Thank you for all the concern last post; it wasn’t very nice at all, but at least he has taken the blog down so no more people can read it. I could take legal advice, and what a laugh that would be, but it would be much much more trouble than he is worth.
It’s Easter… for somebody who is not Christian, what a lacklustre affair. Good Friday started at Sebastian’s house, spending the day “pottering around”. At lunchtime we decided that a steak and onion pie (for him) and a toasted ham and cheese sandwich for me sounded ideal, but were greeted by protest! “You can’t eat meat on Good Friday?” Sebastian’s Mum, Dad, Grandmother and other assorted guests asserted.
“Why?” we asked, munching on sandwich and pie.
They could not remember or figure out a symbolic or logical reason why we were not allowed, so we kept eating, despite being told by everybody that we were going to hell. Well at least we won’t get cold.
I also found a particularly brilliant website; Offbeat Bride. It’s a companion blog to a book by Ariel Meadow Stallings, which I will definitely have to buy. Basically the blog offers advice as well as photos of people’s non-traditional weddings. For someone who has been quite gamophobic in the past, it somehow introduces “getting married” more gently into my demographic. I have always, always been more than a bit scared of getting married*… only in very recent times have I been able to stomach the fact that I may want to one day. Seeing people wearing leopard print shrugs, having Lego bride and groom cake toppers, or even having an astronaut wedding… it seems more like something I would do if I got married than the standard formulaic wedding. I also love reading Etiquette Grrls, and I love figuring out ways that you could have a brilliantly unique wedding while still adhering to other social niceties. One section of Offbeat Bride is called “Wedding Porn”, and I just drool over all of it. Even Sebastian does.

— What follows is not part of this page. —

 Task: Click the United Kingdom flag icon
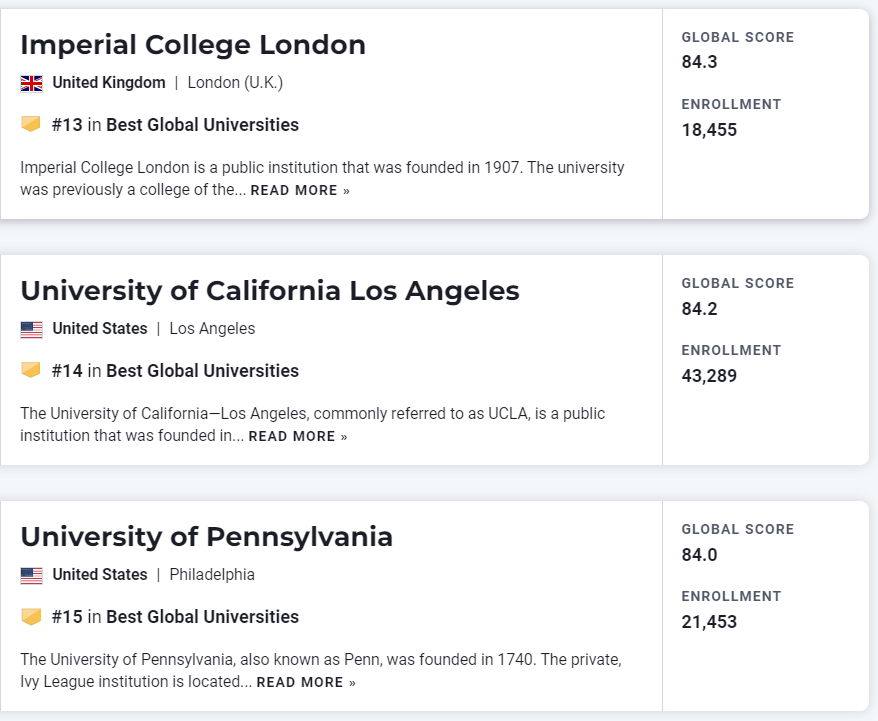tap(31, 83)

Moving soon. There are home issues and money issues too big to be mentioned, but it looks like I will be out all by my lonesome. There are some very lovely places and some absolute dog-boxes – there is one in particular that I have my heart set on though (yes, I know it’s a bad thing and I’ll just end up disappointed, but I can’t help it!). A two bedroom flat with polished floorboards (essential!), leafy surroundings, gas cooking (also essential!) that is walking distance from the CBD of my town, thus easy public transport**. Sebastian is facing an absolute storage crisis at the moment, so it will be very easy for him to store stuff at my new digs. Excitement – it’s incredibly stressful, and due to some other things going on, it won’t be smooth sailing or easy by any strenth of the imagination. But it has to happen, and everything will feel better when it is done.

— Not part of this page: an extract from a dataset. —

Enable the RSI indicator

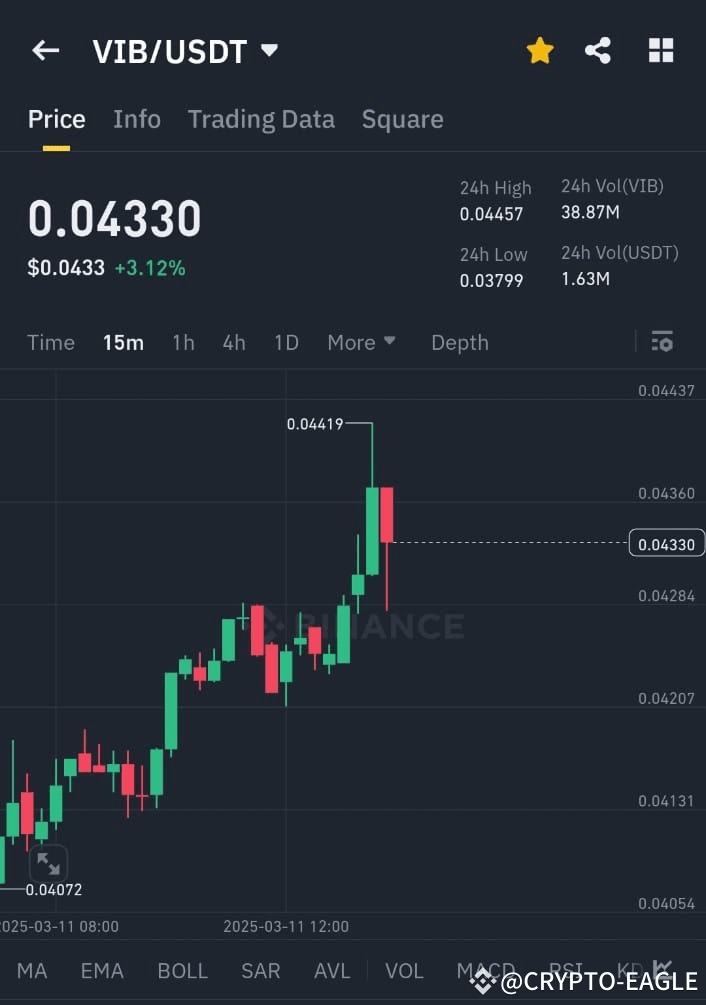(x=566, y=970)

So, Easter Sunday tomorrow.. or the day I always referred to simply as ‘Easter’. I got chocolate on that day, so it was really the only one that I would remember. It just feels like such a non-event of a holiday; after the masses of chocolate I have consumed to console myself in recent times, the taste triggers memories that I am trying hard to suppress right now. Woe. ‘Easter’ when I was little was so much more fun; we would get slippers along with all the usual eggs and stuff. Functionality! Colder weather is starting to set in, so who even needs an excuse to get their child a pair of slippers? Ours all came at Easter, lined up at our places at the kitchen table, and filled with chocolate that spilt out over the placemats that we had made. One year I got a pair of slippers that, for some unfathomable reason, were simply the best. I couldn’t get enough of them, and thought they were the most beautiful things I had ever seen. I even wanted to wear them out and about. Looking back, they were actually kind of hideous – little velvety slippers with a print of pastel patchwork, pale pink fluffy lining and hot pink rubber soles. No slippers this year… I think I’ll be waiting a very long to buy anything like that now.
*Famous childhood quote -
“Don’t you want to get married and have children of your own one day?” (My Mum)
“I don’t want to waste my life. I have better things to do than clean up after other people.” (5 year old me)
** I don’t even have my learner’s permit, despite being twenty. And a half.